::: SOURCE RECORDS

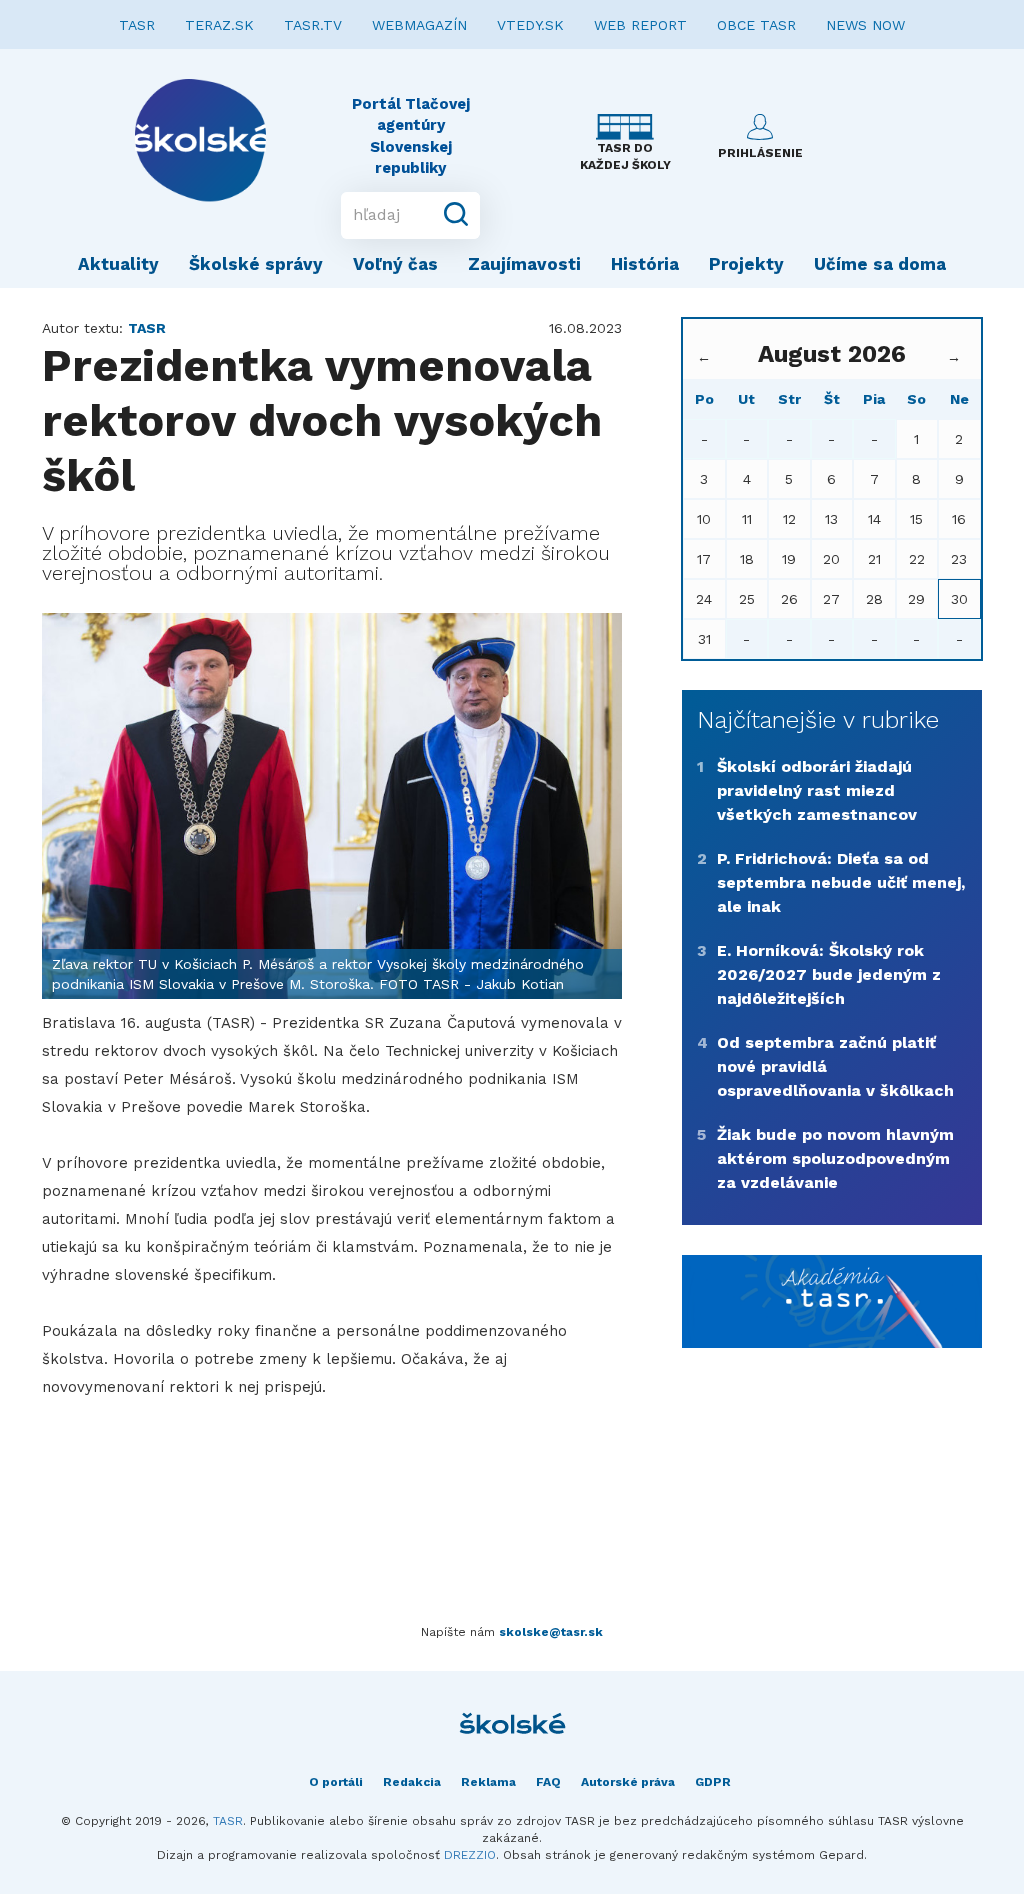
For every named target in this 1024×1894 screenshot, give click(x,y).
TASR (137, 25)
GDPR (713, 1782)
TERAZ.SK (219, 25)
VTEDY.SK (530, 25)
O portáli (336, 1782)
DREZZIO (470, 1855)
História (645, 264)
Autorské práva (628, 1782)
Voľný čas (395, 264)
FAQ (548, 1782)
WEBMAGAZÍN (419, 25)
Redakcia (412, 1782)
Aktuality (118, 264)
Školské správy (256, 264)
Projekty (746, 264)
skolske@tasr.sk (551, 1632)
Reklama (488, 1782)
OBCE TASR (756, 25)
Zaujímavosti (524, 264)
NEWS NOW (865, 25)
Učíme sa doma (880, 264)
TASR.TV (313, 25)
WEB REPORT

::::::

A faithful copy is needed: reproduce all of the data above, leaving the pictures out.

For every named target in this 1024×1894 screenshot, give click(x,y).
TASR (137, 25)
GDPR (713, 1782)
TERAZ.SK (219, 25)
VTEDY.SK (530, 25)
O portáli (336, 1782)
DREZZIO (470, 1855)
História (645, 264)
Autorské práva (628, 1782)
Voľný čas (395, 264)
FAQ (548, 1782)
WEBMAGAZÍN (419, 25)
Redakcia (412, 1782)
Aktuality (118, 264)
Školské správy (256, 264)
Projekty (746, 264)
skolske@tasr.sk (551, 1632)
Reklama (488, 1782)
OBCE TASR (756, 25)
Zaujímavosti (524, 264)
NEWS NOW (865, 25)
Učíme sa doma (880, 264)
TASR.TV (313, 25)
WEB REPORT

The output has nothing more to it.